Confessions of an Airline Ticket Agent
Confessions of an Airline Ticket Agent
By TERRY WARD
Air travel these days can be as chaotic and draining as a four year old’s birthday party -- without the goody bags, er, in-flight meals, no less.
But before you lose your cool with a ticket agent in the heat of a cancelled connection moment, think twice.
Those arrangers of seating assignments and labelers of luggage hold more than just your boarding pass in the palms of their quickly typing hands. Depending on your attitude, a ticket agent can turn out to be your best friend.
Or your worst travel nightmare.
We recently dished with a ticket agent with nearly two decades of experience working for a major U.S. airline. In between putting out customer service fires at a Midwestern hub, here's what he had to say:
Payback For Rude Passengers
If someone has really been irate and almost to the point where they're vulgar and mean, agents -- myself, included -- will sometimes take it upon themselves to place that passenger in a position where we can ensure that they're uncomfortable for the next several hours.
Perhaps there are two large people seated on the aisle and window, we can seat the disagreeable passenger right between them. Or if there's a family with children of active ages on the flight, we can ensure that the rude passenger is seated in the middle seat in front of them. Payback situations like that happen frequently.
Most customers are pretty pleasant, but there are passengers who are pretty demanding. They think the world revolves around them -- those type A personalities -- and there's nothing you can say or do to satisfy them.
In the check in process, if someone's being rude or mean, or just not cooperating with the necessary procedures, we can send them through an additional screening process which will require them to open every piece of luggage and have it inspected, thoroughly.
And I can recall situations where bags have ended up in different destinations on purpose when a passenger has been difficult -- they might be going to South Bend, but their bag will get tagged to Singapore because they were really rude. Or Manchester, England, instead of Madison, Wisconsin. Yes, it happens.
I remember this one guy I was checking in, he was just really, really vile. He was up in arms because we couldn't get him an aisle seat or something, and he said, "I'm never going to fly this airline again." I think he was going to Bangkok. I cancelled his return reservations so I'm sure he had some hassle when he got to the airport in Thailand to come home.
It takes a lot to get to me -- years ago it only took a little, but now it takes a lot. But this guy was really awful, and I wanted to make sure I made his life as miserable as possible when it came time for him to get back to this country.
Unusual Passenger Demands
One particular incidence I remember involved a visually impaired passenger. She was connecting through my city, and her flight was delayed. We were at the departure gate, and she told me that her service dog had to go out and use the bathroom, and would I take it outside so it could go. I said okay, not a problem. And I took the dog out, but it wouldn't go.

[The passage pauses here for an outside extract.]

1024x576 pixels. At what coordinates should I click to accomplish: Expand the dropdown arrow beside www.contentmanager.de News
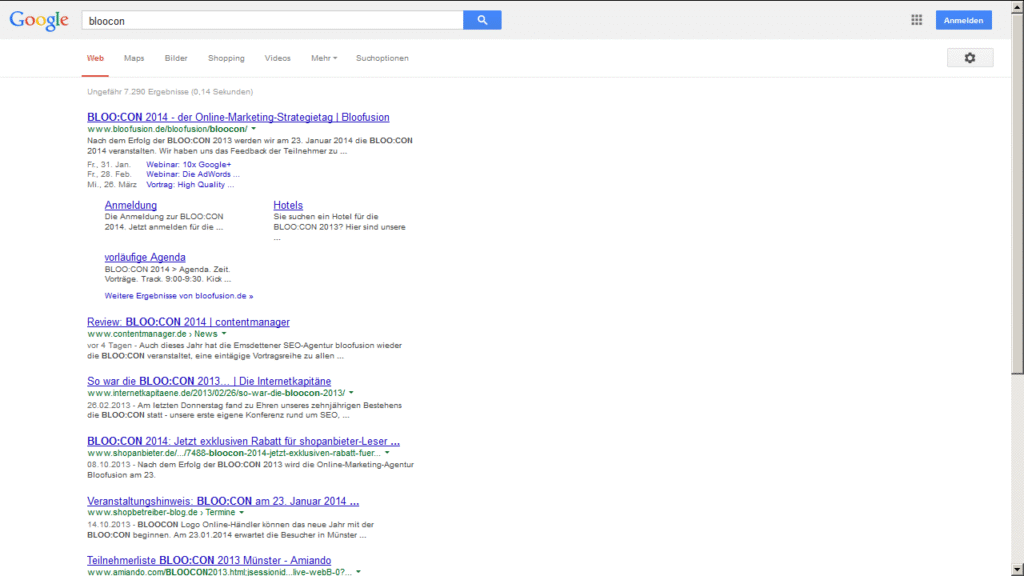tap(224, 334)
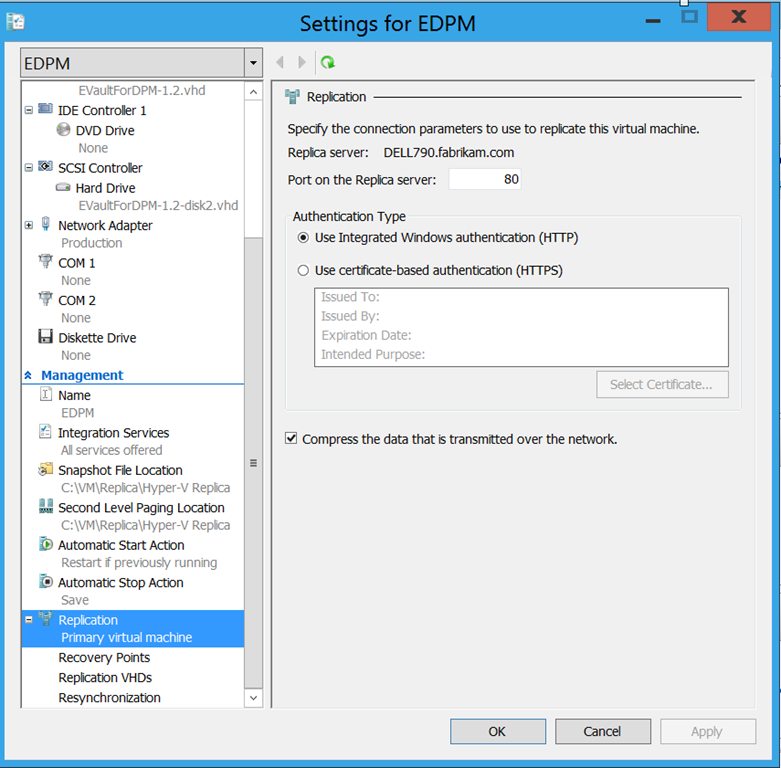Open the Recovery Points settings page
Image resolution: width=781 pixels, height=768 pixels.
pyautogui.click(x=104, y=657)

So I came back inside and told her, "Your dog just kind of walked around." And she said, "Oh, yeah, I forgot to tell you that it requires a password to go to the bathroom, but I was told by the handlers not to tell anyone the password."

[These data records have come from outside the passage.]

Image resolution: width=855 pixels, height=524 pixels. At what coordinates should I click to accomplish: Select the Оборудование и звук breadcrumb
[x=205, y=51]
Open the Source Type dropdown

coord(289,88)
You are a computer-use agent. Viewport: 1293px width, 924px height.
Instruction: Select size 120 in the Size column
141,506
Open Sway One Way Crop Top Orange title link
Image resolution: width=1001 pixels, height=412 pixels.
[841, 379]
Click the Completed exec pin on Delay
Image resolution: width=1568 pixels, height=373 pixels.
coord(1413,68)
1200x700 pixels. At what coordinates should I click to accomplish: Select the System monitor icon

It was odd, but I guess she figured if I got hold of the password I could make the dog go to the bathroom on demand. It was bitterly cold outside, but I headed back out onto the tarmac with the dog -- believe it or not, you can find some secluded places out there with grass. And I guess it had to go pretty badly, because eventually it went. That was definitely an odd customer service moment.
Lost-in-Translation Occasions
Once there was a lady, a foreigner, and when she was told to place all items into the overhead bin, she took it a little too literally. I got a call from a flight attendant onboard the aircraft that they needed my help because this woman had placed a child's car seat -- with the baby still strapped inside it -- into an overhead bin. So I took the infant out of the overhead bin and strapped it into the seat. It was a problem with the language barrier -- when the passenger was told that everything goes into the overhead bin or under the seat in front of her, she really thought that meant everything.
Another cultural issue that you can sometimes see happens on flights to Hong Kong, Tokyo and Beijing. On flights to spots in Asia for some reason, it's a lot more common for those passengers to cram and push as soon as we open the gate for boarding. We might consider it rudeness in America, but it's just what they all do -- they just rush toward the door.
In general, however, foreigners don't get confused any more than anyone else. Most of them are business people who are familiar with what you can and cannot do anyway.
Inexperienced fliers, however, are another story. You get people who might be flying for the first time, and I've found them sitting in the gate area and the plane is gone, and they're like, "Can I get on the plane?" They'll say, "Why didn't you call me? I didn't hear my name." I had a few instances where people were actually waiting for their names to be called individually to get on the plane.